さて、このmap全体を並行移動したいと思いました。
そこで、全てのkeyの値を更新します。
public static void main(String[] args) { Map<Point, String> map = new HashMap<Point, String>(); map.put(new Point(0, 0), "origin"); // key points translate for(Point p : map.keySet()) { p.translate(10, 10); } System.out.printf("(0, 0) is %s%n", map.get(new Point(0, 0))); System.out.printf("(10, 10) is %s%n", map.get(new Point(10, 10))); }
methodで原点を(10, 10)ほど並行移動させて見ました。
さて、この結果を見てみましょう。
(0, 0) is null
(10, 10) is null
あれれ?
どういうことでしょうか?
よく考えれば分かるのですが、hash値は格納する時にそのオブジェクトの物を利用します。
ここでは、Point(0, 0)の時のhash値を元に格納先(=A)を決めているわけです。
しかし、このPoint(0, 0)の値が変更されてしまいました。
このときのhash値は、普通元のhash値とは異なる結果となります。
さて、実際の検索時にはまずはkeyのhash値を取り、そのhash値が格納されたグループのみを探索することで、効率の良い探索を実現しています。
ここではnew Point(10, 10)として格納先(=B)を見ます。
本来put(new Point(10, 10), "value")として格納された要素はBに入れられるのですが、keyの要素が書き換えられただけなので、そのPoint(10, 10)は元々の格納先Aに入ったままです。

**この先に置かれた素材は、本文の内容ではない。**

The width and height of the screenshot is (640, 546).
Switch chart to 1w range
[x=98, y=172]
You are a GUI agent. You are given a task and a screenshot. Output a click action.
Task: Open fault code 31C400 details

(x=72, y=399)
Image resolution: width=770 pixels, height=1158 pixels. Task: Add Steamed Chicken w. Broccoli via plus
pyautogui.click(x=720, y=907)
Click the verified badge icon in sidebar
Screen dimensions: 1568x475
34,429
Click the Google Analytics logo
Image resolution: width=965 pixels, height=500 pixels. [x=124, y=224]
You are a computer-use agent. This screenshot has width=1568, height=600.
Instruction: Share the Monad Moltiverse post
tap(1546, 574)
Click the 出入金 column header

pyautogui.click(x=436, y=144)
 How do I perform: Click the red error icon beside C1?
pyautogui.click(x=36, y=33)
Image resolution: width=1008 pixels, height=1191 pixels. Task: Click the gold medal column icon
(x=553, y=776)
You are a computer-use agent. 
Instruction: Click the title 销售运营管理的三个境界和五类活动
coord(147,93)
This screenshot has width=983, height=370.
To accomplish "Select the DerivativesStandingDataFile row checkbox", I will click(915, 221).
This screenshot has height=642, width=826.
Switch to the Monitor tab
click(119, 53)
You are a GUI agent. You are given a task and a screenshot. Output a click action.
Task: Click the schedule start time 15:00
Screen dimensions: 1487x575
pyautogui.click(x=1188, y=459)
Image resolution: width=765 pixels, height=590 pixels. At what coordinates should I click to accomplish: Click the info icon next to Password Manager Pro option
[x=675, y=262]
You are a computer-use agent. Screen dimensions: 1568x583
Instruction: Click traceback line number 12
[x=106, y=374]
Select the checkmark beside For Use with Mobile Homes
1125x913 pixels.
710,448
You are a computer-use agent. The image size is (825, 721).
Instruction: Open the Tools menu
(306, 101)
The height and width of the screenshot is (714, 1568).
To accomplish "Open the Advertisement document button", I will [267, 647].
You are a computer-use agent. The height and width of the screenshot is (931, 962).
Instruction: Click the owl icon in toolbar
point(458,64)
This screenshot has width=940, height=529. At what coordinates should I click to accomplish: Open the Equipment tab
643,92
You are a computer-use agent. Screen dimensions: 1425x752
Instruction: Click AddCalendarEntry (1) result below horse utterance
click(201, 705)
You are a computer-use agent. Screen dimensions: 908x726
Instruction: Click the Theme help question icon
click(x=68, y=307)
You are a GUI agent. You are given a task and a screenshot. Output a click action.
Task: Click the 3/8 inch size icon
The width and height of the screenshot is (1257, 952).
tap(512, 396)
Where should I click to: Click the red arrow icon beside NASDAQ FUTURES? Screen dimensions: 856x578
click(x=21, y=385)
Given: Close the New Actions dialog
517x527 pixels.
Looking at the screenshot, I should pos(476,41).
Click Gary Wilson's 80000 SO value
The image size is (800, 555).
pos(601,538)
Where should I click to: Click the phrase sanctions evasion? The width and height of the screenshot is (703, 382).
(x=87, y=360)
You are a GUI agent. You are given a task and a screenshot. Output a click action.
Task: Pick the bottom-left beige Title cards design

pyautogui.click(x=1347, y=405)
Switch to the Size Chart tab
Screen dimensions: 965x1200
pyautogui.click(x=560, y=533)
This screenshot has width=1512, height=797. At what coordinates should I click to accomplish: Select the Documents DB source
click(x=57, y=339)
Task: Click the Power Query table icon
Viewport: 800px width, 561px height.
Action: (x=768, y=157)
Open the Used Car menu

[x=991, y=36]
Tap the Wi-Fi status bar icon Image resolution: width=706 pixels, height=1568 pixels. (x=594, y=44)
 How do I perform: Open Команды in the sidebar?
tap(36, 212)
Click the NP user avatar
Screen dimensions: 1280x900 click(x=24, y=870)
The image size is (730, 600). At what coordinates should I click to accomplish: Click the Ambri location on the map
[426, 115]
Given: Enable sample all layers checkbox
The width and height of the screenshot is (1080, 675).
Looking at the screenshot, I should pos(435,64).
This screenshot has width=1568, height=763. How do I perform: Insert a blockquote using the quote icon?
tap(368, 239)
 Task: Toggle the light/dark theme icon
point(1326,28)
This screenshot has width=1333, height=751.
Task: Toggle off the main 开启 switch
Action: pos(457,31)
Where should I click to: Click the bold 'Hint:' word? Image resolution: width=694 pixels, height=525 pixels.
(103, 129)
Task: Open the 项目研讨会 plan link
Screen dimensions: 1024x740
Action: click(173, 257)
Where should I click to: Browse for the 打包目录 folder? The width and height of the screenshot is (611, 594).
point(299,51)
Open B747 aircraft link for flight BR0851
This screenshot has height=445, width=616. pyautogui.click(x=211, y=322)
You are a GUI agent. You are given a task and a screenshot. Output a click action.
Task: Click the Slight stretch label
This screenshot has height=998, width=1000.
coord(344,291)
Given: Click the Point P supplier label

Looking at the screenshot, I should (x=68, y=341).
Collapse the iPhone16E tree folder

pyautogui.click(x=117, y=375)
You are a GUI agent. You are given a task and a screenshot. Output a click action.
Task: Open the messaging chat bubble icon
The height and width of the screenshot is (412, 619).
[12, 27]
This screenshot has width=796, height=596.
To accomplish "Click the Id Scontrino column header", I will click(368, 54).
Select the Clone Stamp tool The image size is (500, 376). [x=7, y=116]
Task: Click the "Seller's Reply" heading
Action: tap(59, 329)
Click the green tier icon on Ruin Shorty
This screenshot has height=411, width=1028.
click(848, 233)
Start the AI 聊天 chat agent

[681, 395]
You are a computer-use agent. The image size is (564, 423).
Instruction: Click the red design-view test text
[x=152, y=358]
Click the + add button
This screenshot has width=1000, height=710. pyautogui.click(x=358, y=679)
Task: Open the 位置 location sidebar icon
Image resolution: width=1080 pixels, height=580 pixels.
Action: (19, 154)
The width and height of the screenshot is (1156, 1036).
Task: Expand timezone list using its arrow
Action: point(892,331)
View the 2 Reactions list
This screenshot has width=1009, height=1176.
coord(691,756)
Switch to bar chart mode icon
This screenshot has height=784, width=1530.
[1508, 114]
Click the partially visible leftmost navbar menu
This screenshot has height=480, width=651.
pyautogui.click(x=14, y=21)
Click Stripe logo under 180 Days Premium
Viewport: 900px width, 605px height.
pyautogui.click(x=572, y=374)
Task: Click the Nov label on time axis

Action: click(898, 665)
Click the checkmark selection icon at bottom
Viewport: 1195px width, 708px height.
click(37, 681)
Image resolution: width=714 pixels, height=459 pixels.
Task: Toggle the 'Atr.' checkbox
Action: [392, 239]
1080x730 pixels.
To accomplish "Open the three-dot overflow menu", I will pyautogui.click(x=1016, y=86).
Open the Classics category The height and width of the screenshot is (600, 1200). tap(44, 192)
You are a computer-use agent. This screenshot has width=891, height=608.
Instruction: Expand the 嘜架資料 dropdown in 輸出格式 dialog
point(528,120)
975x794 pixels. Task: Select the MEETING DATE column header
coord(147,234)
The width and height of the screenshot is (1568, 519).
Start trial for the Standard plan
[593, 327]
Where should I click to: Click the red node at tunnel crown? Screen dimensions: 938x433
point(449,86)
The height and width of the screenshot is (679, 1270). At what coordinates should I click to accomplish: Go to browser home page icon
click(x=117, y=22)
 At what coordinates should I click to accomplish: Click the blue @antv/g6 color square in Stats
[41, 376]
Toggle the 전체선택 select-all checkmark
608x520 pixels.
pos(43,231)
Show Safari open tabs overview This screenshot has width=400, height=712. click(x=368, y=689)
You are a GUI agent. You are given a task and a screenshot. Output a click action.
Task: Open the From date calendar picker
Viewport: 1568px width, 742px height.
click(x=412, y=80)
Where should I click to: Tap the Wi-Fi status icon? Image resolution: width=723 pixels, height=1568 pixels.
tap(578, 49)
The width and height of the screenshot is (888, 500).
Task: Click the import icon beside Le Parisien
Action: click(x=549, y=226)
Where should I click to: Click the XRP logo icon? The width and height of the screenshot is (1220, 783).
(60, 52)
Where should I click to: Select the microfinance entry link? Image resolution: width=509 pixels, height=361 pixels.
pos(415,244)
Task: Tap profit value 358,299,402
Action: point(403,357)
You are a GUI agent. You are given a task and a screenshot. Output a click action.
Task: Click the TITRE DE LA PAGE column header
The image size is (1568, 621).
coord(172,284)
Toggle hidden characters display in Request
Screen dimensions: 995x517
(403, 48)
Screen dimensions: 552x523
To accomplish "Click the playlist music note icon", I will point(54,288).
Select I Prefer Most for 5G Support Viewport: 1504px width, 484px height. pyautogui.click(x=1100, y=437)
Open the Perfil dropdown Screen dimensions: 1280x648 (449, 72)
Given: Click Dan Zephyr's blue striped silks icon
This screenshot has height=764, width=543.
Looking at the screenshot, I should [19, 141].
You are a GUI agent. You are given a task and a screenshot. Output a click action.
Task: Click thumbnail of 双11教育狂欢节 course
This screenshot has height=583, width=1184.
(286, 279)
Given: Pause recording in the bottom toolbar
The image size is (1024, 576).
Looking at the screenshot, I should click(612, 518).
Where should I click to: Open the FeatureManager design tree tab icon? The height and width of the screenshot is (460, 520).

その結果、Aに入っているPoint(10, 10)はnew Point(10, 10)で探索されずに、結果として発見が出来なくなるのです。
当然、Point(0, 0)でも発見できなくなるので、そのデータはまさに死に体としてMapの中に転がっている訳です。
(たまたまA = Bとなったときには動作するかもしれませんが……、その場合は手強いバグと成る事は想像に難くありません)
今回はかなり故意的に問題を起こしていますが、Javaの基本データ渡しは「参照の値渡し」なので、変数を使い回すなどを行うと、この様な問題が生じる可能性が高くなります。
注:可変オブジェクトをマップキーとして使用する場合は細心の注意が必要です。オブジェクトがマップ内のキーであるときに、equals の比較に影響を与える方法でオブジェクトの値が変更された場合、マップの動作は保証されません。この禁止事項の特殊な例として、マップがそれ自身をキーとして持つことができないことが挙げられます。マップがそれ自身を値として持つことは許可されますが、その場合は細心の注意が必要です。そのようなマップでは equals メソッドおよび hashCode メソッドの動作は保証されません。
http://java.sun.com/javase/ja/6/docs/ja/api/java/util/Map.html
この問題の回避策はKeyに不変(Immutable)オブジェクトを用いる事が最も簡単です。
そうで無い場合……ラッパーを書くのも大変です。
というのも、正しくhashCodeとequalsをオーバーライドする必要があるからです。
ああ、case classの素晴らしさが本当によく分かる……
競技プログラミングの選択肢としてのメリット
さてさて、昨今Javaを使わなくなってきている自分ですが、Javaと向き合う時があります。
それが競技プログラミング(ex, ACM-ICPC, TopCoder, Codeforces)です。
使用できる言語が限られている*2競技プログラミングでは、使える言語の中で自分が最も得意な物を用いて素早く、(答えを出すために)正確にプログラミングをする必要があります。
ちなみに、C, C++, Javaという選択肢がある場合、大半の人はC++を使います。
実行時間制限という壁、タイプ文字数の多さから、Javaは選択されづらいのです。
しかしながら、Javaが活かせる問題形式が1つあります。
それはデフォルトでHashMap/Setが用意されている事です。
C++/STLのmap/setは標準ではtree構造に成っており、数多くのランダム要素を追加する場合、Hash構造に分があることがあります。
後は、ACM-ICPCではJavaチャレンジという要素もあるので、大学プロコンの参加者はある程度Javaを身につけて置くといいんじゃないかな。かな。